[Stored items]
------------------------------

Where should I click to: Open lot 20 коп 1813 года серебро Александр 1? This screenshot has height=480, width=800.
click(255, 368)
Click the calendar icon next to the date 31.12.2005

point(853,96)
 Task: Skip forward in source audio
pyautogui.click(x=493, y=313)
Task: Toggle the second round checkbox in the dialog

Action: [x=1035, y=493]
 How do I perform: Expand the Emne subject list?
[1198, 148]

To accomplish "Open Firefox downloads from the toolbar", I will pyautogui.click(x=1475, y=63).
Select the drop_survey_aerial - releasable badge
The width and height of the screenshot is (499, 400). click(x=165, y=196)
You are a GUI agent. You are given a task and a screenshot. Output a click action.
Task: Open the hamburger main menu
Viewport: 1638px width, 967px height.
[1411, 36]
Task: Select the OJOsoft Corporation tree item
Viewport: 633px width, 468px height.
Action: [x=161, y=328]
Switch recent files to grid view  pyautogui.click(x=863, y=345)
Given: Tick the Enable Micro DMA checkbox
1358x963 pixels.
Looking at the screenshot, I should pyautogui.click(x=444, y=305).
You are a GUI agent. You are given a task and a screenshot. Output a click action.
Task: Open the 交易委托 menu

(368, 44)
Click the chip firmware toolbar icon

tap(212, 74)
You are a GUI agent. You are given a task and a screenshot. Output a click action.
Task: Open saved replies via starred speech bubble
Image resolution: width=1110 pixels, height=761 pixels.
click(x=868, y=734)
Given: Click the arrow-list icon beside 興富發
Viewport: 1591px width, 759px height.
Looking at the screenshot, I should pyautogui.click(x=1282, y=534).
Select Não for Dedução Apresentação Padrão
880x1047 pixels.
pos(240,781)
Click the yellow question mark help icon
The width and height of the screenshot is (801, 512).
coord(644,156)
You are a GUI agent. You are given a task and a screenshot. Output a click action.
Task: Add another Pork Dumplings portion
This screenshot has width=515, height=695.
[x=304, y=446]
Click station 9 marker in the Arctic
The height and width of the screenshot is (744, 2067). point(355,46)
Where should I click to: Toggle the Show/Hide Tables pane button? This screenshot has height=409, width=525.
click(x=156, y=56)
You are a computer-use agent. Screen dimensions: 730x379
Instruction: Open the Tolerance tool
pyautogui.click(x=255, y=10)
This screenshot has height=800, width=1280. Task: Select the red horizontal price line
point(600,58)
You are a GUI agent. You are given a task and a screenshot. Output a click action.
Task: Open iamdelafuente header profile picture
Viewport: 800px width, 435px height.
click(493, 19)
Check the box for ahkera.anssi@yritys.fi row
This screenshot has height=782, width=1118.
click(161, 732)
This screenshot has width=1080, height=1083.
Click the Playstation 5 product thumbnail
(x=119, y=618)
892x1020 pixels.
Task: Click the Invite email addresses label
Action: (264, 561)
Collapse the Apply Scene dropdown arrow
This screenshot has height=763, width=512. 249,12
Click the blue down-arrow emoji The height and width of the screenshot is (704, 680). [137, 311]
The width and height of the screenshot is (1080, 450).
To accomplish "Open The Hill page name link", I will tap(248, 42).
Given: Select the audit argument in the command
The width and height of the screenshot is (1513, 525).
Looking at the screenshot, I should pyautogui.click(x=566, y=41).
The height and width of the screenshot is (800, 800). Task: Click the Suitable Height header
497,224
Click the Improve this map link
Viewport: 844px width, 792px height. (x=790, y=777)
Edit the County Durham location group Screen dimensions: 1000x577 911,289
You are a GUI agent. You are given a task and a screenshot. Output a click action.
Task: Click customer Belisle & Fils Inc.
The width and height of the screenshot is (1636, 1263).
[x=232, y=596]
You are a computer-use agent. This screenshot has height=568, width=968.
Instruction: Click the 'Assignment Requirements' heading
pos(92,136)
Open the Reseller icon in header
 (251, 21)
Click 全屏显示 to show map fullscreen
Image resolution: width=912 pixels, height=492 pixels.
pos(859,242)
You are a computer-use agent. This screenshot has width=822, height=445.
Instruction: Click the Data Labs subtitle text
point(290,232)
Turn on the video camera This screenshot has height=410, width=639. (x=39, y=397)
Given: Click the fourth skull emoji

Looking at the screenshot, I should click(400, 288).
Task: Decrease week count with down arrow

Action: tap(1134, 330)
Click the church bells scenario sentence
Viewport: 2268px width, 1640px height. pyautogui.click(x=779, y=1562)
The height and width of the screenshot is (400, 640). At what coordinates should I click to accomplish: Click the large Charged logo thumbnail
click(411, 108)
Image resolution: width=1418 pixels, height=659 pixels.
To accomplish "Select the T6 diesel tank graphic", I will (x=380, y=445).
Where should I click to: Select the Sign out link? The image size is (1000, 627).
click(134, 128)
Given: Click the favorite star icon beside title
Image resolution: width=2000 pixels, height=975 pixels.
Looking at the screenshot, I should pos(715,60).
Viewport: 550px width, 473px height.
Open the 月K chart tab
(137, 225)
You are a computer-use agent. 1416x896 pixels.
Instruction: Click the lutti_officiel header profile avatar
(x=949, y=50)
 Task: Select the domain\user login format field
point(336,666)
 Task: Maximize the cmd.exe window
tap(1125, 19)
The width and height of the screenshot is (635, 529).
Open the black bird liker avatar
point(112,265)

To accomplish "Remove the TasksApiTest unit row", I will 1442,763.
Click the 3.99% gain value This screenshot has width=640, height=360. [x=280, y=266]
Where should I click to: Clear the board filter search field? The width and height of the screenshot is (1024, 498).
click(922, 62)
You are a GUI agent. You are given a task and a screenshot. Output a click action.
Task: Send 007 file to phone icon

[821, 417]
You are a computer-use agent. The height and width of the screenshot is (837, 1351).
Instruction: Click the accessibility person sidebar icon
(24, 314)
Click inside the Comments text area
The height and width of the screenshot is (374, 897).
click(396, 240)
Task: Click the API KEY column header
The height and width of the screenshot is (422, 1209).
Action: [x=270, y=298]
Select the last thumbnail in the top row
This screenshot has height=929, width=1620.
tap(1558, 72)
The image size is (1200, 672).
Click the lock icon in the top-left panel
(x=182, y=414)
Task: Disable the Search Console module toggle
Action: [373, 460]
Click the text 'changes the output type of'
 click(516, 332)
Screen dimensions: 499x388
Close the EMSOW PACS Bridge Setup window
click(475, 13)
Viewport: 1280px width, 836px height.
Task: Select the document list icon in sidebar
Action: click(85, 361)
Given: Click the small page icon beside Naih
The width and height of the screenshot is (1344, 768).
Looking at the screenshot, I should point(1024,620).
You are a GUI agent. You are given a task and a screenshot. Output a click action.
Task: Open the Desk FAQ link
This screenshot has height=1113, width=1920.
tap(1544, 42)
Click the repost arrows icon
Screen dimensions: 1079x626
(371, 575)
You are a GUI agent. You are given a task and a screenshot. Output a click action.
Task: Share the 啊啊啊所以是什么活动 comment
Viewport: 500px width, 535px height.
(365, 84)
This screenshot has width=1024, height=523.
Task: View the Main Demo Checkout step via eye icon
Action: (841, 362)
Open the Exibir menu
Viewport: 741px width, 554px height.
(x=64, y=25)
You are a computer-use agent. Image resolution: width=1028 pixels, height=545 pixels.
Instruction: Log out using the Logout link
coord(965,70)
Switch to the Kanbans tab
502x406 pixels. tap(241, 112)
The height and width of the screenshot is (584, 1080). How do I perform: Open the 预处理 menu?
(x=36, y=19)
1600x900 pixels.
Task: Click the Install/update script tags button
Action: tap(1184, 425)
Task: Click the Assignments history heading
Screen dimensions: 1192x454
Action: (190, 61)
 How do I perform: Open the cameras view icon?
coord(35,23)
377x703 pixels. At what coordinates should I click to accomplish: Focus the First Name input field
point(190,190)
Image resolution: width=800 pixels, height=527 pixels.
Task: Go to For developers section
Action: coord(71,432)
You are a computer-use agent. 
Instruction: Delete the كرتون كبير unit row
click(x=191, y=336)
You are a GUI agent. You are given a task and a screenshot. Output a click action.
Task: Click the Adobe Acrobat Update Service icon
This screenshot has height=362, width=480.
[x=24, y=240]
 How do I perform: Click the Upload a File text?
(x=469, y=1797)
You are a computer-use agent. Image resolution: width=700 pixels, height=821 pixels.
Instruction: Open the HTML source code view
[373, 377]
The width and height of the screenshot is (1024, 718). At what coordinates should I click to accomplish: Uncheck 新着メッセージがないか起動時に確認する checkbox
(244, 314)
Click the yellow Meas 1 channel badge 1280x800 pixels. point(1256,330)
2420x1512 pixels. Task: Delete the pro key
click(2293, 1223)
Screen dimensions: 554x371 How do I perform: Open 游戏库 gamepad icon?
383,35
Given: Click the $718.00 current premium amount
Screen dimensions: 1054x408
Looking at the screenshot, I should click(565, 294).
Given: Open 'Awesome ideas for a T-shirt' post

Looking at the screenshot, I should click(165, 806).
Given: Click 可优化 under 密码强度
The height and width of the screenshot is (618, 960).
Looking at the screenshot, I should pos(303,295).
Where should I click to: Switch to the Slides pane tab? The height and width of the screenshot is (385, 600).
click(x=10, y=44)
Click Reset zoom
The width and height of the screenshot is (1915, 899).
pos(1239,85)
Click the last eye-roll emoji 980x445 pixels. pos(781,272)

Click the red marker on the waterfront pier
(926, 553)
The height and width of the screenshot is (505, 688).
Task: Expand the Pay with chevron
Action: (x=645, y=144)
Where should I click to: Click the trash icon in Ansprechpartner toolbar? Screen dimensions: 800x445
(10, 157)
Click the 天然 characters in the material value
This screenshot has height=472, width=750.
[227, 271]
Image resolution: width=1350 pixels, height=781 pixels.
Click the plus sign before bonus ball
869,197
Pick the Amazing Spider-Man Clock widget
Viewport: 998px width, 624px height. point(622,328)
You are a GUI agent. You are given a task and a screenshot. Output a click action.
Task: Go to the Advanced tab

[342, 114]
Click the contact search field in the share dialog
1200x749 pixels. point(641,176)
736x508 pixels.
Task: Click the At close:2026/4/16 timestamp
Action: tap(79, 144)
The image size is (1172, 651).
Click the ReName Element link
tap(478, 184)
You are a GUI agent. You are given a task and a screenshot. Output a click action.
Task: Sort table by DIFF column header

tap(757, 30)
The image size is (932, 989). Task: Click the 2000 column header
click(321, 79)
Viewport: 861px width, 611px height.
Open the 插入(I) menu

------------------------------

*Work to complete*. The answer is a portion of the data. Write out exactly the line with "Image resolution: width=1350" and all lines after it.

*Solution*.
Image resolution: width=1350 pixels, height=781 pixels.
Click the plus sign before bonus ball
869,197
Pick the Amazing Spider-Man Clock widget
Viewport: 998px width, 624px height. point(622,328)
You are a GUI agent. You are given a task and a screenshot. Output a click action.
Task: Go to the Advanced tab

[342, 114]
Click the contact search field in the share dialog
1200x749 pixels. point(641,176)
736x508 pixels.
Task: Click the At close:2026/4/16 timestamp
Action: tap(79, 144)
The image size is (1172, 651).
Click the ReName Element link
tap(478, 184)
You are a GUI agent. You are given a task and a screenshot. Output a click action.
Task: Sort table by DIFF column header

tap(757, 30)
The image size is (932, 989). Task: Click the 2000 column header
click(321, 79)
Viewport: 861px width, 611px height.
Open the 插入(I) menu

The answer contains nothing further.